Rule of thumb is primary key (implied and defaults to clustered) and each foreign key column
There is more but you could do worse than using SQL Server's missing index DMVs
An index may slow down a SELECT if the optimiser makes a bad choice, and it is possible to have too many. Too many will slow writes but it's also possible to overlap indexes
Answering the ones I can I would say that every table, no matter how small, will always benefit from at least one index as there has to be at least one way in which you are interested in looking up the data; otherwise why store it?
A general rule for adding indexes would be if you need to find data in the table using a particular field, or set of fields. This leads on to how many indexes are too many, generally the more indexes you have the slower inserts and updates will be as they also have to modify the indexes but it all depends on how you use your data. If you need fast inserts then don't use too many. In reporting "read only" type data stores you can have a number of them to make all your lookups faster.

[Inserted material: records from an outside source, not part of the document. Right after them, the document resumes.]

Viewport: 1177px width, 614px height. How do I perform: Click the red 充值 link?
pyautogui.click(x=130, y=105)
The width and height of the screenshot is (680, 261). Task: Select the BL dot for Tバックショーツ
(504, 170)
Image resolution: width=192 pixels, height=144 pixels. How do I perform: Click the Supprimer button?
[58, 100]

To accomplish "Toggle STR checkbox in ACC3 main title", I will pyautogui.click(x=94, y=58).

Unfortunately there is no one rule to guide you on the number or type of indexes to use, although the query optimiser of your chosen DB can give hints based on the queries you are executing.
As to clustered indexes they are the Ace card you only get to use once, so choose carefully. It's worth calculating the selectivity of the field you are thinking of putting it on as it can be wasted to put it on something like a boolean field (contrived example) as the selectivity of the data is very low.

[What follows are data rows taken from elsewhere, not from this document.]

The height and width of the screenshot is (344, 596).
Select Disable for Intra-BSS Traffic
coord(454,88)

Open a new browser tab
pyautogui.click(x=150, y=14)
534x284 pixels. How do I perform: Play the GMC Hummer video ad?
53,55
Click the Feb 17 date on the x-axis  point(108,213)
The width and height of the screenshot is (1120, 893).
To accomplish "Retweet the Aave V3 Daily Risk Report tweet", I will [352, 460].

This is really a very involved question, though a good starting place would be to index any column that you will filter results on. ie. If you often break products into groups by sale price, index the sale_price column of the products table to improve scan times for that query, etc.
If you are querying based on the value in a column, you probably want to index that column.
i.e.
SELECT a,b,c FROM MyTable WHERE x = 1
You would want an index on X.
Generally, I add indexes for columns which are frequently queried, and I add compound indexes when I'm querying on more than one column.
Indexes won't hurt the performance of a SELECT, but they may slow down INSERTS (or UPDATES) if you have too many indexes columns per table.
As a rule of thumb - start off by adding indexes when you find yourself saying WHERE a = 123 (in this case, an index for "a").
You should use an index on columns that you use for selection and ordering - i.e. the WHERE and ORDER BY clauses.
Indexes can slow down select statements if there are many of them and you are using WHERE and ORDER BY on columns that have not been indexed.
As for size of table - several thousands rows and upwards would start showing real benefits to index usage.
Having said that, there are automated tools to do this, and SQL server has an Database Tuning Advisor that will help with this.